In all, there are 17 different ingredients in this bar. To state the obvious, David will not lead with this fact in its marketing anytime soon.
So, is it convenient? Yes. Does it taste good? From the few bites I had, I think it’s pretty solid. Is it nutritious? Not really.
This serves as a good reminder of how numbers should be seen as a data point and never the absolute truth. Kyle McCord having the most passing yards in college football last season didn’t automatically make him the best college quarterback. And in addition, the David bar having 0 grams of sugar does not automatically make it nutritious.
Obviously, this does not matter as much in terms of venture investing. The point below most definitely does (and rightfully so).
A proven founder moves the “confidence interval”
This is somewhat obvious, but from an investor’s point of view, when they’ve seen someone who’s already had a successful exit give another go at it, chances are they’re going to at least take a look.
In the case of David, Rahal’s RXBAR was sold to Kellogg's for $600 million in 2017 (as mentioned earlier).
When we have this data point, in probabilistic terms, the average low-end outcome improves. On the other hand, maybe the average high-end outcome decreases (less outliers, but with more certainty). So, the ceiling is not necessarily lowered; rather, the expected return is more predictable. One way of visualizing it is a bit like a confidence interval.
Too high a Series A?
Theoretically, a $75 million Series A seems like a bit much, especially in a sector where it is easy to switch between different products (i.e., lower switching costs).
For me, this ease of switching has felt very true as I’ve tried different hydration products.
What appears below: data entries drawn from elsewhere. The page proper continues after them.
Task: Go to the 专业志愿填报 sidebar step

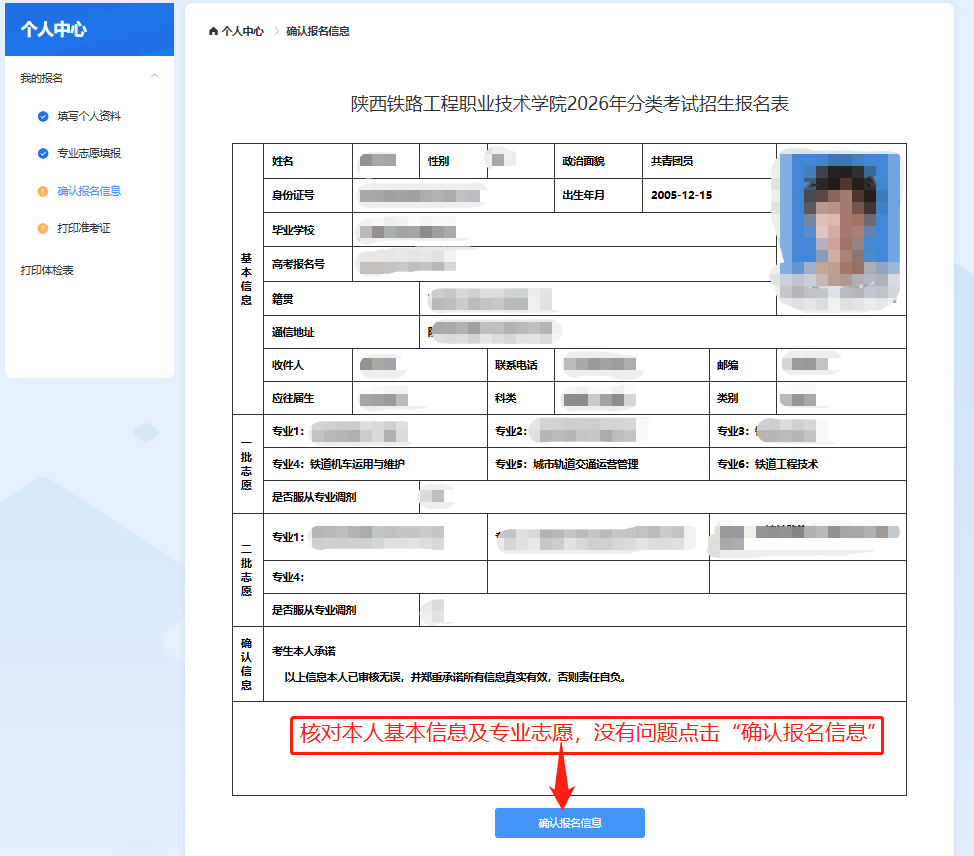Action: tap(88, 153)
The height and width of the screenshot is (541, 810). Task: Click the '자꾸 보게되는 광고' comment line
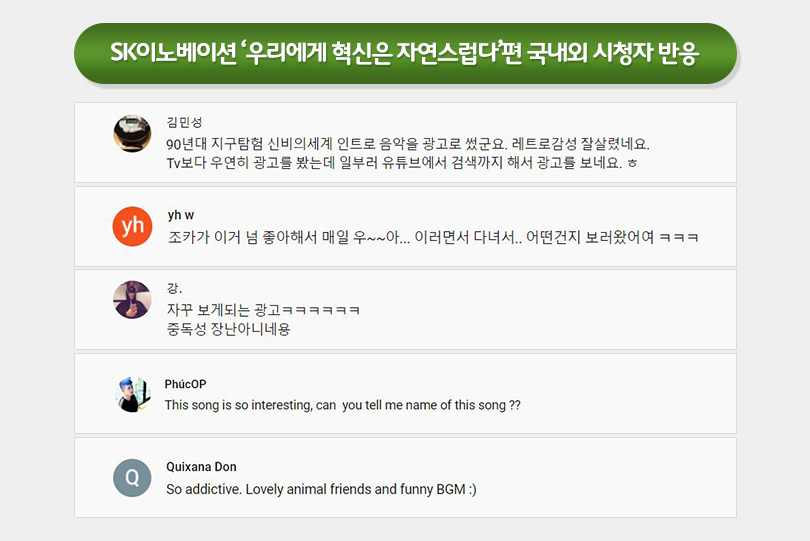click(264, 310)
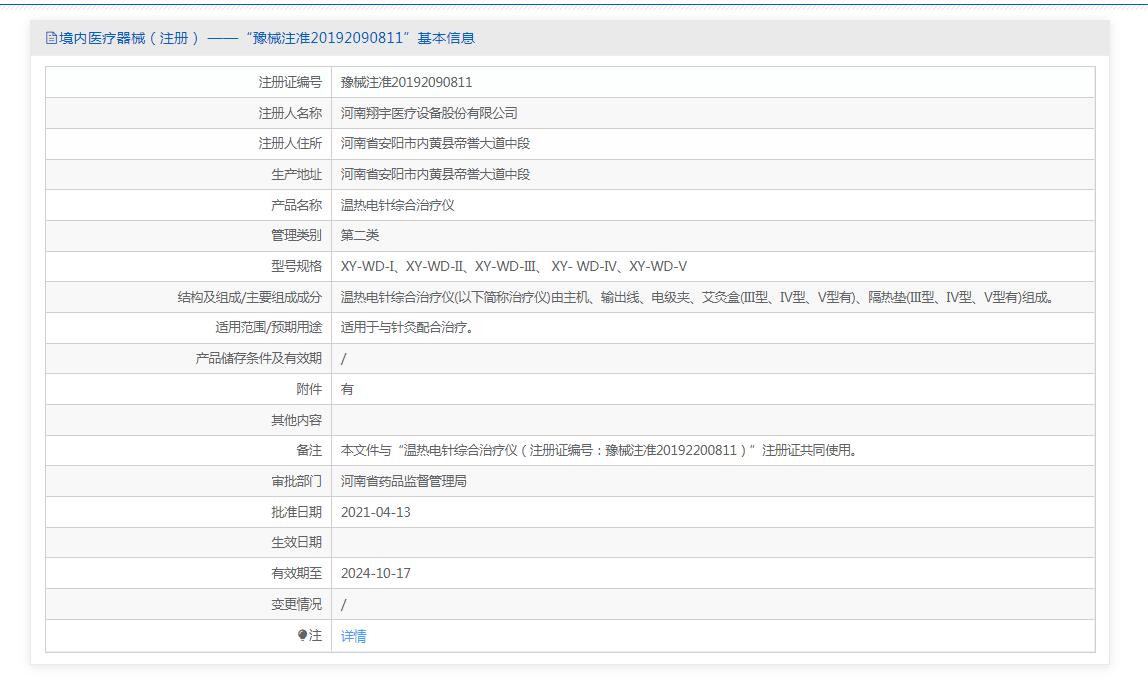Click the document icon in the header
Screen dimensions: 1148x691
(52, 38)
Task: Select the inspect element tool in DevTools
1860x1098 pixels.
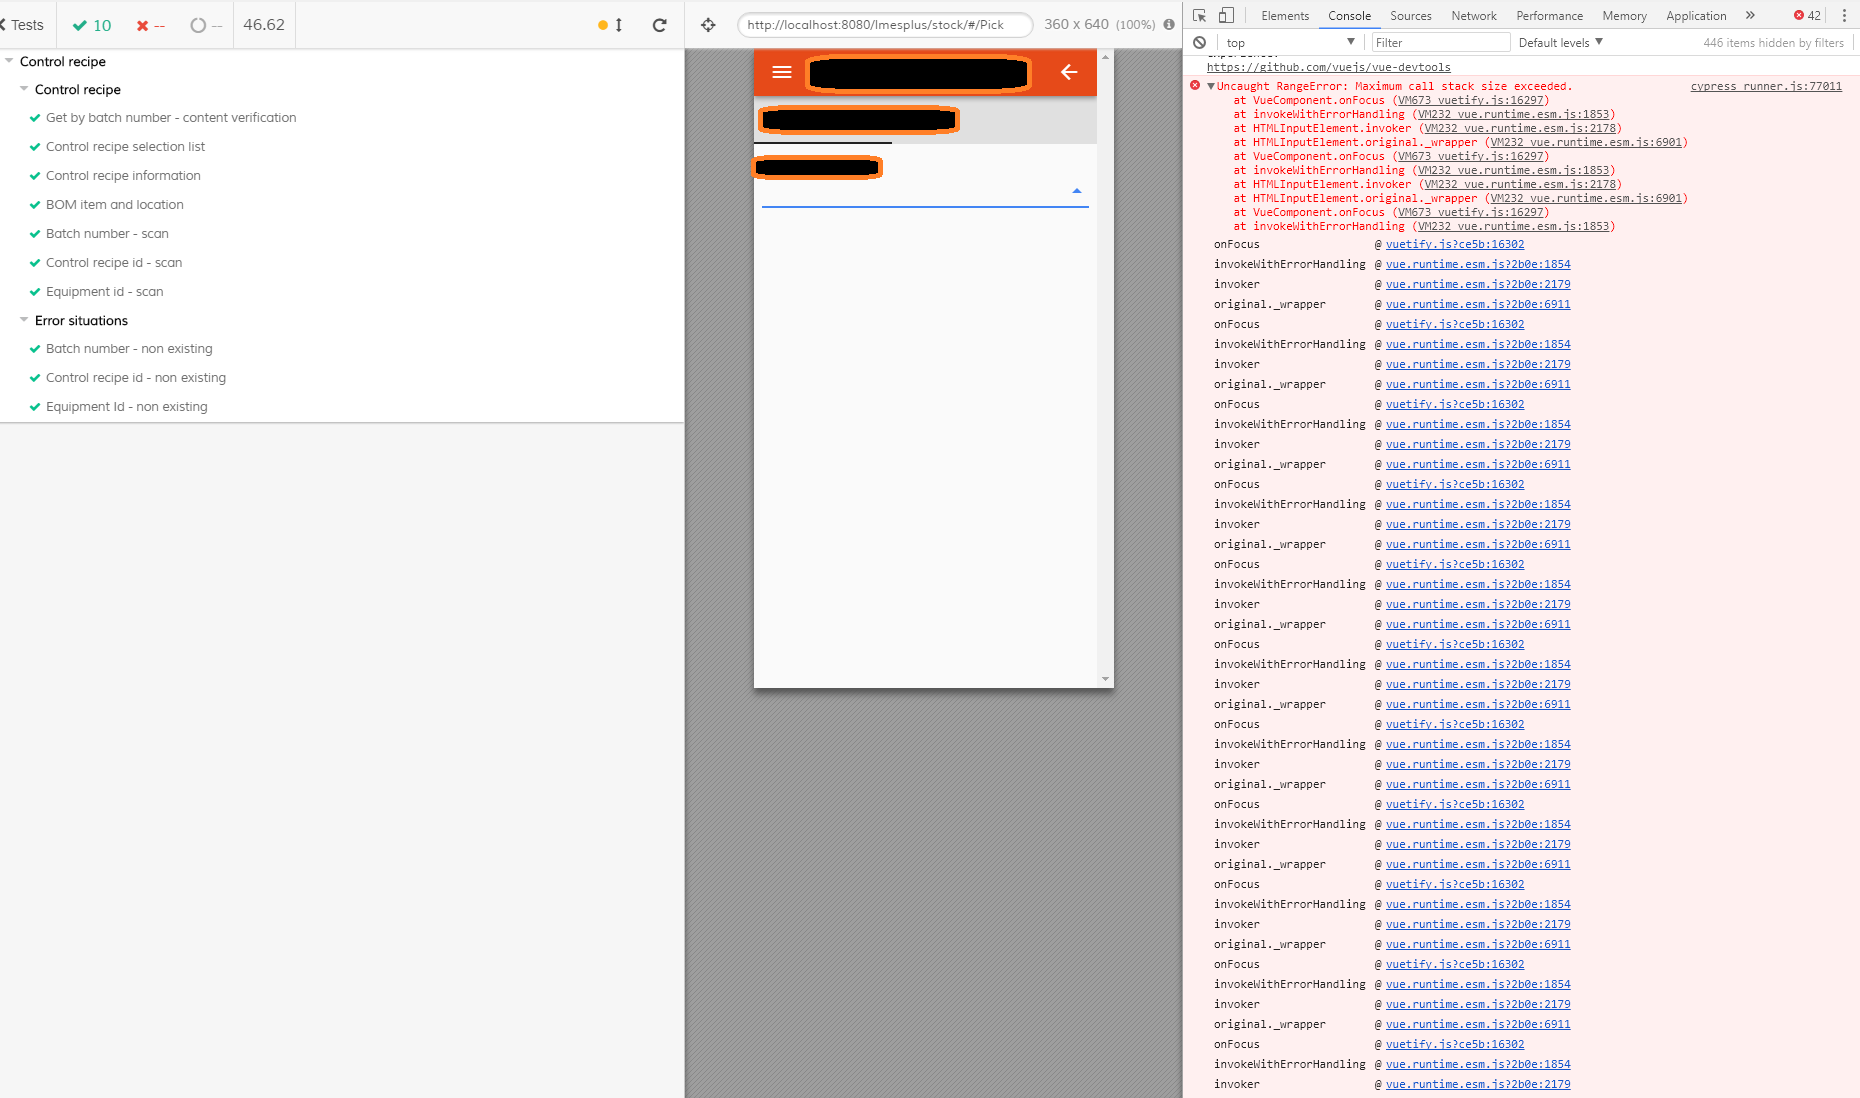Action: tap(1198, 16)
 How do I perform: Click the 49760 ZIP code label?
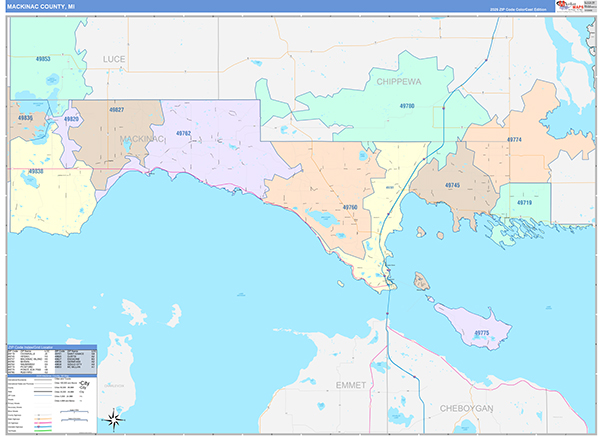[350, 207]
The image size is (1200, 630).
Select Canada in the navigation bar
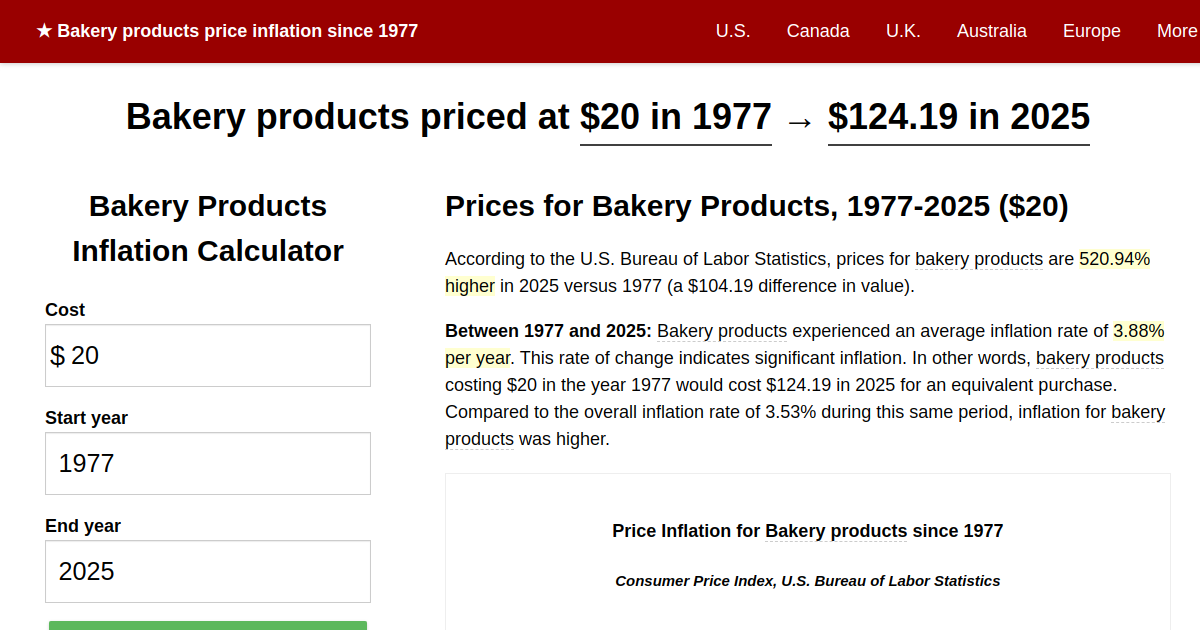point(818,31)
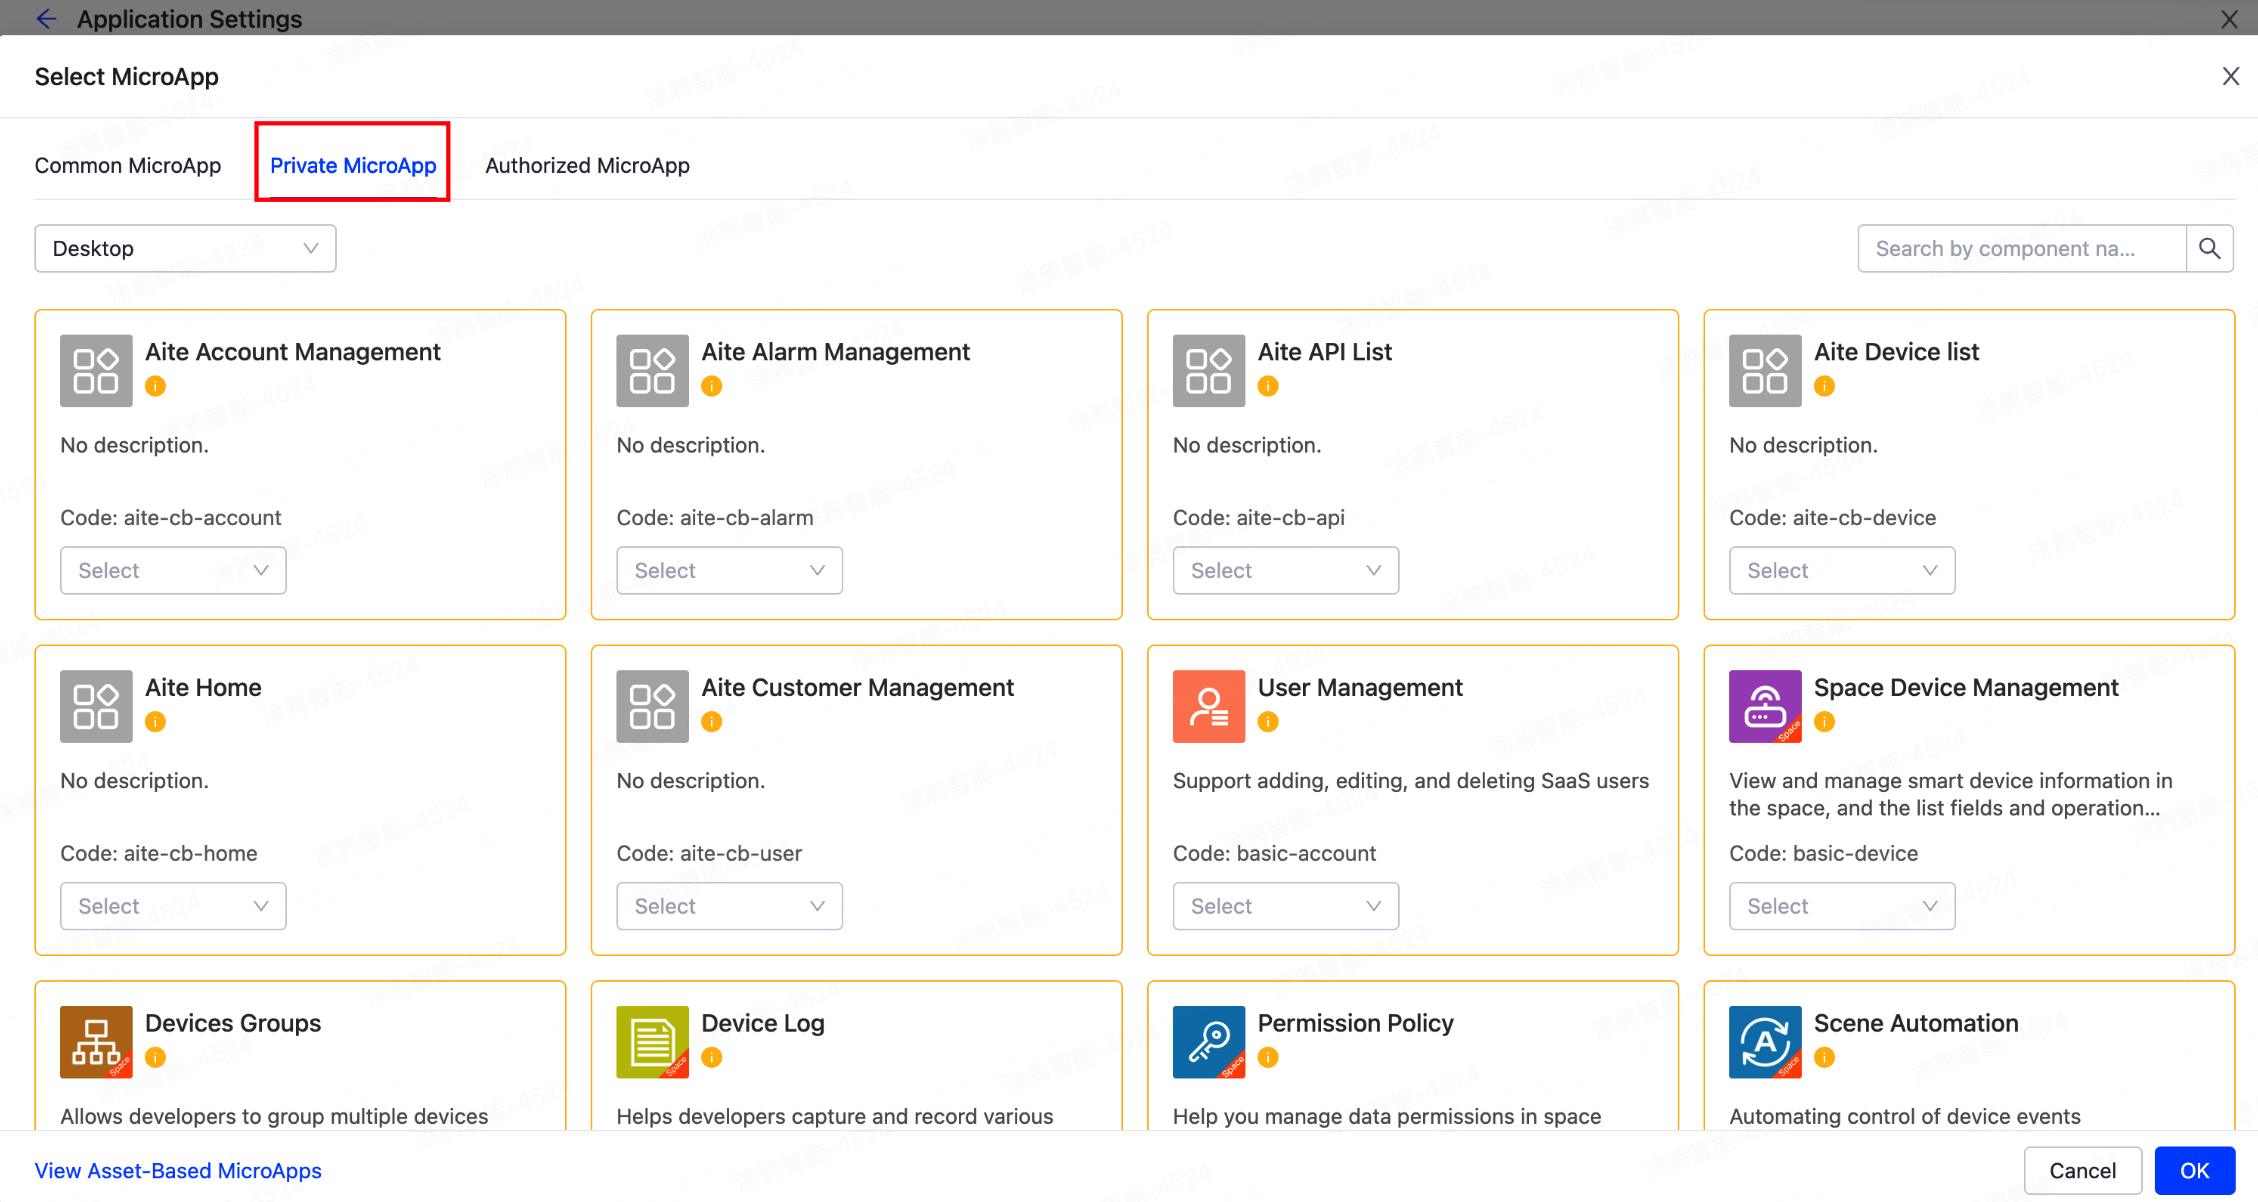2258x1202 pixels.
Task: Click the Space Device Management icon
Action: (x=1764, y=706)
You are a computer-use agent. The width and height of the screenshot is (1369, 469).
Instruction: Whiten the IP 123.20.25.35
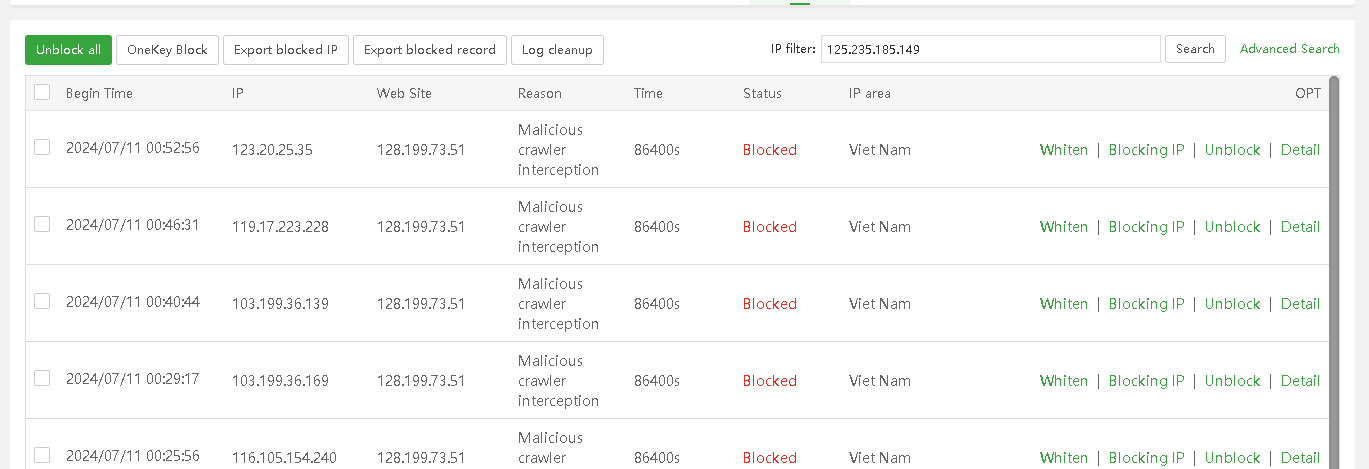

A few years ago, I switched from using Nuun to using Liquid IV. I wanted a powder instead of a tablet and something that was slightly sweeter. Around a year ago, Liquid IV changed its ingredients, and it started tasting much more artificial. So, I decided to look around Instagram and found a few other brands to try, from LMNT to Cure Hydration, and even re-considered Nuun. In today’s era of marketing through social media, it’s easy for the average consumer to come across companies like David, but it’s also easy to find other ones. And what if consumers keep focusing more and more on simple ingredient lists?
Circling back to Liquid IV, these ingredient changes happened not too long after Unilever acquired them for roughly $500 million. So, they had carved out enough of a presence to be acquired for that large sum.
The only way David’s high Series A can be justified is by making the assumption that they will be acquired by someone at a high price (so not if, but when), one even bigger than the $600 million Kellogg’s paid for RXBAR. Given the early traction, this could definitely happen. But as I think more about the differences between David and RXBAR, one thing in particular stands out. When you pick up an RXBAR at a store, you immediately see what’s in it on the front of the label, while with David, the macros (the key selling point) are slightly hidden, and the ingredients are not front and center.
This sets up an interesting question. Was the success of RXBAR based more on its clean and simple ingredients, or on innovative marketing? David seems to present an offering that tilts more towards the latter. Can this value proposition remain durable? Will a proven founder get David over the finish line? Or will it suffer something like what has happened to the sports drink Prime in recent months? This will definitely be an interesting one to watch.